Sobrevivir, una lucha
El trágico contraste entre la Venezuela que describen las autoridades y aquella en la que realmente vivimos es tan marcado que cuesta explicarlo. El presidente Maduro habla de un país en paz, donde la gente recibe alimentos distribuidos por camiones que financia el gobierno, la población infantil asiste felizmente a la escuela,sin desmayarse en clase por no tener nada que comer en casa, y los hospitales están perfectamente abastecidos y prestan a sus pacientes la mejor asistencia posible.
Pero todo esto es mera ficción, en la línea de la celebrada tradición latinoamericana del realismo mágico.
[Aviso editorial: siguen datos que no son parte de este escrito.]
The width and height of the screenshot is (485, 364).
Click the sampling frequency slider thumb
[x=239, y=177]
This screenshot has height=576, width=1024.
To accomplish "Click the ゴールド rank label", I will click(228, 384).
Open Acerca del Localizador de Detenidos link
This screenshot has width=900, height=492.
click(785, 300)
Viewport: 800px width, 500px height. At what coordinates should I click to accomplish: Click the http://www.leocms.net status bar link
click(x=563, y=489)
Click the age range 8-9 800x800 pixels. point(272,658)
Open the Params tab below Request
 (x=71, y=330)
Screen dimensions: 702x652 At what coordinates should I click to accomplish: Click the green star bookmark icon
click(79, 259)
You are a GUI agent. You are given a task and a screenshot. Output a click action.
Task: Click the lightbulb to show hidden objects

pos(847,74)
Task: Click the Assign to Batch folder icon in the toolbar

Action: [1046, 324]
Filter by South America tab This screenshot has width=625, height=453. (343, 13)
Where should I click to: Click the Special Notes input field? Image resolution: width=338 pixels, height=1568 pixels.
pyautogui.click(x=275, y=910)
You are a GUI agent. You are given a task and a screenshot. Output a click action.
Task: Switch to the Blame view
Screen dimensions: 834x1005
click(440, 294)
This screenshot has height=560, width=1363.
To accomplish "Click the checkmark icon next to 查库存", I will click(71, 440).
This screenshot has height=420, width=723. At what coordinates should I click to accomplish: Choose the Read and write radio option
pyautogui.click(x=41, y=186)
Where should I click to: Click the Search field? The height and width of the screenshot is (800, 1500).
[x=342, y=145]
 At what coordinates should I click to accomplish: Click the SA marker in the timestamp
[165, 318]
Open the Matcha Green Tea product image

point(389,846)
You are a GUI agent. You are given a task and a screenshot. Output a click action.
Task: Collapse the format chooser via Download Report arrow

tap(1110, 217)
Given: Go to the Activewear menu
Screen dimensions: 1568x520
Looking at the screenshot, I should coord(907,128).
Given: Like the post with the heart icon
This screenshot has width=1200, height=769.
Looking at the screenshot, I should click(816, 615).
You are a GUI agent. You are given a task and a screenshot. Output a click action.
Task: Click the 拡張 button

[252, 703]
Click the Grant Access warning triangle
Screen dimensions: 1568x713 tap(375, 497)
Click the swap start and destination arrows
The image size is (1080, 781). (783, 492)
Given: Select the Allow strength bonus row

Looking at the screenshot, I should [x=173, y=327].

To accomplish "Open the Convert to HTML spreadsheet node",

Muy al contrario, la Venezuela en la que yo —como varios millones más— me despierto cada día es un verdadero laberinto donde comprar los artículos más básicos se convierte en una misión casi imposible.
“¿Cómo sobrevive la gente en Venezuela?”, me preguntan muchos. Todavía no he sido capaz de encontrar una respuesta.
Pero una cosa sí es segura: la actitud de las autoridades venezolanas de “mirar para otro lado” ante la crisis ya no funciona. Esconderse tras un velo de propaganda y hacerse la víctima de un oscuro plan internacional para desestabilizar el país no sirve a nadie para comer y conservar la salud en Venezuela.
Ha llegado el momento de que todas las instituciones del Estado cumplan con sus obligaciones y trabajen en favor de todas las personas que viven en el país.
Nadie sabe cuánto tiempo podremos aguantar así, pero lo cierto es que se puede y se debe hacer algo para impedir que nuestro país se precipite a un abismo sin retorno.